Royal College of Psychiatrists condemn conversion therapy.
So-called gay conversion therapy is often compared to torture and has been linked to higher risks of depression, suicide, and drug addiction.
All major UK health organisations have denounced the practice as damaging pseudoscience, yet the cruel practice has remained untouched by government intervention. The National LGBT Government survey found two per cent of LGBT+ people have undergone conversion therapy, and a further five per cent have been offered it.
The British government pledged a ban two years ago, and on June 5 this year, following an inflamed, bi-partisan uproar, minister for equality Lizz Truss abruptly announced a ban will be announced “shortly”.
However, the celebration of the long-awaited move was brief and quickly muddled. Sources alleged that ministers are only suddenly moving ahead with the ban to “placate” the queer community after claims brewed that potentially life-saving reforms to gender legislation will be scrapped.
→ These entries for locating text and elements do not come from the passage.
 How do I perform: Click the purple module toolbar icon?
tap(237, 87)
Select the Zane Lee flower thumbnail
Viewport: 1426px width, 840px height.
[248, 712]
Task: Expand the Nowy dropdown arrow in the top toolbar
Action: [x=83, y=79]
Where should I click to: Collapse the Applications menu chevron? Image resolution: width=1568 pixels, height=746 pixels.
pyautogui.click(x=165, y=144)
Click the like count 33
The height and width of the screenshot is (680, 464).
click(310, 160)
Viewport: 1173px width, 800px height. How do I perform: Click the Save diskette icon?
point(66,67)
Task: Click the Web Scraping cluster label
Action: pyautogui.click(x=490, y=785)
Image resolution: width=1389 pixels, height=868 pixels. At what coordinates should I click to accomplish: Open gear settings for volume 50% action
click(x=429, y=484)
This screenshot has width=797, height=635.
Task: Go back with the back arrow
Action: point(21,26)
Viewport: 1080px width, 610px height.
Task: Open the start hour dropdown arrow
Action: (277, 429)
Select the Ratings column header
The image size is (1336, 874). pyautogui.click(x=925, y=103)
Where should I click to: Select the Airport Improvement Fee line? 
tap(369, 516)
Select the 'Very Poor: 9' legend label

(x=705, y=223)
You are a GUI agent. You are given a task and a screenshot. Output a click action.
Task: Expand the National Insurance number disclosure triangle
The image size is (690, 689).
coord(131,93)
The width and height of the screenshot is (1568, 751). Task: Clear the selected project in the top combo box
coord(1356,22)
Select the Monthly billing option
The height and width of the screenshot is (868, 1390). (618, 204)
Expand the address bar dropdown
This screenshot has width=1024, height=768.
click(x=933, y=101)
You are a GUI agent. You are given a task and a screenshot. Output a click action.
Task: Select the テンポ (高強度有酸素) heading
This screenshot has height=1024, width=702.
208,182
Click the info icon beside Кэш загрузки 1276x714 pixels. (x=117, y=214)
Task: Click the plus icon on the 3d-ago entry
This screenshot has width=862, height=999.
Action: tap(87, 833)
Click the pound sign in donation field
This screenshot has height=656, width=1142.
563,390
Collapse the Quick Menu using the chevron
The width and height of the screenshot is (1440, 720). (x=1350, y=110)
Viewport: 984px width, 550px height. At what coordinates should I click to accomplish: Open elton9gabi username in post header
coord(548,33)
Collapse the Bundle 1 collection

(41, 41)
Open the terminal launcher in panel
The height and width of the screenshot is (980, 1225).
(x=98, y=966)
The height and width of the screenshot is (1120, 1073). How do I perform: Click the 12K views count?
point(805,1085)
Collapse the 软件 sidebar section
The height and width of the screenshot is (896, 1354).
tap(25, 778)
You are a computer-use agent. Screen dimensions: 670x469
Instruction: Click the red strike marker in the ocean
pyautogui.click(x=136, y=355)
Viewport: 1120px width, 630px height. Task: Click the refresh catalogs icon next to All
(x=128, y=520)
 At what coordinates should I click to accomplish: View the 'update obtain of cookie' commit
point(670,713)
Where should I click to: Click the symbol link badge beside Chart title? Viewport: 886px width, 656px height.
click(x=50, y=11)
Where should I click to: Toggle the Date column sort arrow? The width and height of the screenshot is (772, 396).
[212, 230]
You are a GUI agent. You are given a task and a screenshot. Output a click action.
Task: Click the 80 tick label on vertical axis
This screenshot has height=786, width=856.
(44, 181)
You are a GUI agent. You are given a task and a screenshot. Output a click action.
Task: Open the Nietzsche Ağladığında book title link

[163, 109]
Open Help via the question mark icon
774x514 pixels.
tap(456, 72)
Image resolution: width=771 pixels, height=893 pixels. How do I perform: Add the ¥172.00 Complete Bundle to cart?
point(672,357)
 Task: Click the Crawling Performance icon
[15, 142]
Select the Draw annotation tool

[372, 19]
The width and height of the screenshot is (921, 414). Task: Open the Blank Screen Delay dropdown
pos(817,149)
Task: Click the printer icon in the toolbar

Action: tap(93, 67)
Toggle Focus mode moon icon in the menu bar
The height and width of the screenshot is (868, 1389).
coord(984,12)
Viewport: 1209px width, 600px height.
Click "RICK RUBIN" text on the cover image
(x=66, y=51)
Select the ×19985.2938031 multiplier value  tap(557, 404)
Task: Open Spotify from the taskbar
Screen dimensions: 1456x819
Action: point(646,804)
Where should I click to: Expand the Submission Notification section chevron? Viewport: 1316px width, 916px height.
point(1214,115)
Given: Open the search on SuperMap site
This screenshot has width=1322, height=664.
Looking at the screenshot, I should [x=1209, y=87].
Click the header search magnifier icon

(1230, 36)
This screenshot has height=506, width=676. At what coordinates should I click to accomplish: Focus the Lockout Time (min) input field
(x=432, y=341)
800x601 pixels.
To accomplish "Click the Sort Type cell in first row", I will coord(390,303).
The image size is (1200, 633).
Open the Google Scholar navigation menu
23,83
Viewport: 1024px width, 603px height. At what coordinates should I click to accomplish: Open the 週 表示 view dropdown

The president of the Royal College of Psychiatrists, the main professional organisation of psychiatrists in the UK, warned PinkNews that conversion therapy, also called reparative therapy, lacks discernible credibility.
“We oppose LGBT conversion therapy,” Dr Adrian James said.
“Any intervention purporting to ‘treat’ something which is not a disorder is wholly unethical and should be banned. Psychiatrists should be committed to reducing inequalities, not supporting practices that are explicitly based on pathologising LGBT individuals and their sexual orientation.
“We support calls to make such conversion therapies illegal,” he said, stressing that the college is considering the inequalities and discrimination faced by the LGBT+ folks as a “top priority”.
Truss has expressed unease at tackling the, at times, jumbled legality of a nationwide ban. In an almost laddered approach, she has often sought to emphasise her department’s aim to ban conversion therapy as a whole, which she called “vile and abhorrent“, but admitted there are complexities.
She noted that the ban would not collide with people seeking spiritual guidance from religious leaders in regards to their sexual orientation, but didn’t quite clarify whether the ban would be a wholesale regulation of psychotherapists and counsellors.
But prominent gay evangelical Jayne Ozanme implored Truss and her department to look to countries that have already installed bans as a blueprint for Britain to do the same, even while navigating religious belief.
“Whilst we continue to discuss this, lives – most often young lives – are being damaged and sadly even lost,” she said.